Let’s see how `NSOrderedSet`

handles `indexOfObject:`

.

That’s super-interesting! It looks like the longest-running invocation of the `indexOfObject:`

is the *second* one. Huh.

This actually makes sense, since the first invocation is looking for the index of an object at the first index of the ordered set; there is not much additional overhead of re-balancing the data structure since we only make a shallow traversal.

But what about this crazily high test for the first 100-item test? That’s almost 3 milliseconds to find the first object of a 100-item ordered set! We saw an even higher number in the previous test, for inclusion. What gives?

I thought maybe we might be running into a problem with the operating system’s virtual memory system. I’m only testing *time* complexity of these methods, not space complexity. It could be that these implementations use a lot of memory as virtual scratch space. What’s probably happening is that the space complexity.

The first time we invoke this method, it must be calling a lot fo `malloc`

. As one engineer at Apple once reminded me, ”`malloc`

is expensive. If they’re breaking off a significant chunk of contiguous memory in these implementations, then the virtual memory subsystem in the OS might have to do some extra work to find that space.
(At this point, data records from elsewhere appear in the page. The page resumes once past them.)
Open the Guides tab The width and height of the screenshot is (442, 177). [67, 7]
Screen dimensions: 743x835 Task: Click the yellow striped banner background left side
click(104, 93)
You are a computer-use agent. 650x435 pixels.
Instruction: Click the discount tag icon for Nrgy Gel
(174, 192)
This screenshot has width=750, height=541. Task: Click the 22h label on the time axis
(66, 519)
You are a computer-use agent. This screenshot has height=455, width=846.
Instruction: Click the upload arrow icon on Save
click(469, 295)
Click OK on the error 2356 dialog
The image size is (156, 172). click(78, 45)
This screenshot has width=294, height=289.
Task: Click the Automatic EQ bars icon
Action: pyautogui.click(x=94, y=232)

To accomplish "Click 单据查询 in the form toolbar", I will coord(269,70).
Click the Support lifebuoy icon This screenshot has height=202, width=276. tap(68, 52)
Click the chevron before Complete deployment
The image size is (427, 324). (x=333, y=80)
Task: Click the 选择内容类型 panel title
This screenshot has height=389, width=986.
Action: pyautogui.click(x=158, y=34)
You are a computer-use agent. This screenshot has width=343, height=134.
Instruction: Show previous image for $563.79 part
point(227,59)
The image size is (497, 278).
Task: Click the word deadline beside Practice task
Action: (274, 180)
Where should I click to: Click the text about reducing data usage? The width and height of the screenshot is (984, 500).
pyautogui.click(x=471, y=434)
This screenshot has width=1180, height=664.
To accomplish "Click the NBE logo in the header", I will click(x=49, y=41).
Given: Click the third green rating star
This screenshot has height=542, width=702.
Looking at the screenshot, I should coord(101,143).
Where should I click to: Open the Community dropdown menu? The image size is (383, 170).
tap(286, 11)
If this is true, then we should run the first test once, throw away the results, and then re-run the entire test as usual.

```
NSMutableString *results = [NSMutableString string];
for (unsigned long int passes = 100; passes <= 10000000; passes *= 10)
{
NSLog(@"%ld", passes);
NSMutableArray *mutableArray = [NSMutableArray arrayWithCapacity:passes];
for (NSInteger i = 0; i < passes; i++)
{
[mutableArray addObject:[NSString stringWithFormat:@"%ld", i]];
}
NSArray *array = [NSArray arrayWithArray:mutableArray];
NSOrderedSet *orderedSet = [NSOrderedSet orderedSetWithArray:array];
for (NSInteger innerPasses = 0; innerPasses < 12; innerPasses++)
{
//test the whole range of the set, including some that don't exist.
NSString *testObject = [NSString stringWithFormat:@"%ld", passes * (innerPasses / 10)];
uint64_t start;
uint64_t end;
uint64_t elapsed;
Nanoseconds elapsedNano;
start = mach_absolute_time();
[orderedSet containsObject:testObject];
end = mach_absolute_time();
elapsed = end - start;
elapsedNano = AbsoluteToNanoseconds( *(AbsoluteTime *) &elapsed );
uint64_t valueForTest = * (uint64_t *) &elapsedNano;
[results appendFormat:@"%ld, %lld\n", passes, valueForTest];
}
static BOOL skipped = NO;
if (!skipped)
{
skipped = YES;
results = [NSMutableString string];
passes /= 10;
continue;
}
}
```

Hacky, sure, but whatever. Let’s take a look at the test results for 100-item ordered sets

There’s the money shot. The first invocation still has a larger time than subsequent ones, and is probably due to the re-balancing of the tree. Additionally, though there is a longer run time on the first invocation, it isn’t as significant in the context of the tests with larger ordered sets.

Accessing ordered, to-many Core Data relationships can be done in constant-time provided the tree underlying the ordered set is balanced. The numbers here are extreme (at one point, I got an exception for trying to create an array with a hundred billion elements), but illustrate that accessing indexes of elements, or elements at indexes, is performed in constant time.